You’re nicked!

A serious organisation needs a serious logo, but Soca, the Government’s team of crime busters, breaks the rules. Adrian Shaughnessy alerts the design police

A few weeks ago, if you’d asked me what the word ‘soca’ meant, I’d have said it was a style of Caribbean dance music, popular in the 1980s with people who liked to dance in shell-suits, while drinking Pina Coladas. Hot Hot Hot, by Arrow, is perhaps the premier soca tune of choice. Ask me today, however, and the answer is that Soca is an acronym for the Serious Organised Crime Agency.

Soca is a sort of British Federal Bureau of Investigation. The Home Office claims that it’s an ‘elite force’ using ‘high-tech, 21st-century technology to uncover the new wave of crime bosses’.

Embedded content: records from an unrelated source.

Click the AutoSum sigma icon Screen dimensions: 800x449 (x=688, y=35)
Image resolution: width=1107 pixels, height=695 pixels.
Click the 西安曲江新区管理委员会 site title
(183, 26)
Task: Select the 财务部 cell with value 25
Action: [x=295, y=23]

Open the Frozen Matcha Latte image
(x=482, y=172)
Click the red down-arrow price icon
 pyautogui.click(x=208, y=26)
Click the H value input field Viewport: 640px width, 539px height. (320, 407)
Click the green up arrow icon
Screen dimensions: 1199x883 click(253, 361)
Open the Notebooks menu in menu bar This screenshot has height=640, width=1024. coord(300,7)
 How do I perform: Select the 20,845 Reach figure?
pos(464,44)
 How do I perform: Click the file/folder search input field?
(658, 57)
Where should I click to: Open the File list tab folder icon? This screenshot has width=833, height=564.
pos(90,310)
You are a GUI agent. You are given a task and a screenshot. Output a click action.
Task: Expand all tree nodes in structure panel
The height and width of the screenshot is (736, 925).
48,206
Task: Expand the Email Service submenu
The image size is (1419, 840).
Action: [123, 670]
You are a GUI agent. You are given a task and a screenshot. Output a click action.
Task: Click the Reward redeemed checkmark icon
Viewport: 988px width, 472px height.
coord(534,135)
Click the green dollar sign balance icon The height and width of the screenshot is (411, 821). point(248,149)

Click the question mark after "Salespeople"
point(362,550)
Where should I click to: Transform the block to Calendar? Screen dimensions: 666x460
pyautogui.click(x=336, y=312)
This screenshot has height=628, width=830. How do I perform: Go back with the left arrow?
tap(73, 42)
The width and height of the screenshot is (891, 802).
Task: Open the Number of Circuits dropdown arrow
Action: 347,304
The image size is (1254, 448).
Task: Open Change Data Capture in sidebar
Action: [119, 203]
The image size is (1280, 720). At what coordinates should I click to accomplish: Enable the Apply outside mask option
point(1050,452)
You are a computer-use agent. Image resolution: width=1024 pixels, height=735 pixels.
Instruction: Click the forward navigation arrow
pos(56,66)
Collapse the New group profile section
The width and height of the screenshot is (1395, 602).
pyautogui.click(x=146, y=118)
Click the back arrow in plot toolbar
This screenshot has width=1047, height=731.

The Government is planning to spend £400m a year on Soca, to enable it to fight drug-trafficking and organised illegal immigration. It will have 4300 staff, including 120 officers based in 40 countries. It will not be part of the police service, but will have the same powers as the police.

So, this is a serious organisation. And you’d have thought it would deserve a serious logo. But, yet again, a public body has managed to produce a logo that has invited only ridicule and invective.

The main accusation levelled at the new Soca logo is that it is a reworking of the Thundercats marque. It certainly bears a strong resemblance to the emblem of the 1980s children’s TV animation series.

Both logos feature a roundel, containing a stylised representation of a snarling cat – a panther displaying an unnerving amount of sharp teeth and claws.

In the Soca logo, the panther is looming over a ‘graphic’ globe/ above the roundel sits a modern-looking crown.

When the BBC asked the agency to comment on the new logo, a Soca spokesman said, ‘It’s not our policy to comment on the logo or the agency itself, we want to keep a low profile.’

Really? Well, if you want to keep a low profile, it is perhaps a good idea not to have a logo that looks as if it might have come from a Wu-Tang Clan T-shirt.

And, anyway, why is a publicly-funded body being coy about its logo? As a tax-payer, I’d certainly like to know how much it cost, and, as a designer, I’d like to know who designed it.

Searches on the Internet have produced very little in the way of hard facts about Soca’s new badge, but there’s no shortage of discussion and speculation – including the usual amusing and fanciful conspiracy theories.

I’m loathe to be too critical of this logo. It is not dull and it has more zip than the anodyne ‘brand marques’ normally favoured by new Government agencies.

But you’d have to question whether cartoon menace is the correct graphic mechanism to strike fear into ruthless drug gangs and merciless people-smugglers. I doubt it.

The FBI uses a traditional ‘seal’ conveying the full imperial power of the US state. Interpol uses a globe, pierced by a sword and surrounded by heraldic trappings. The Metropolitan Police has married a traditional-looking motif with sans serif typography. Compared to these emblems, the Soca logo looks lightweight.

Yet, I suppose, any organisation that thinks it’s a good idea to adopt the name of a style of jolly dance music will think that a logo featuring a cartoon cat is also a good idea. Perhaps it even test-marketed it on its target audience?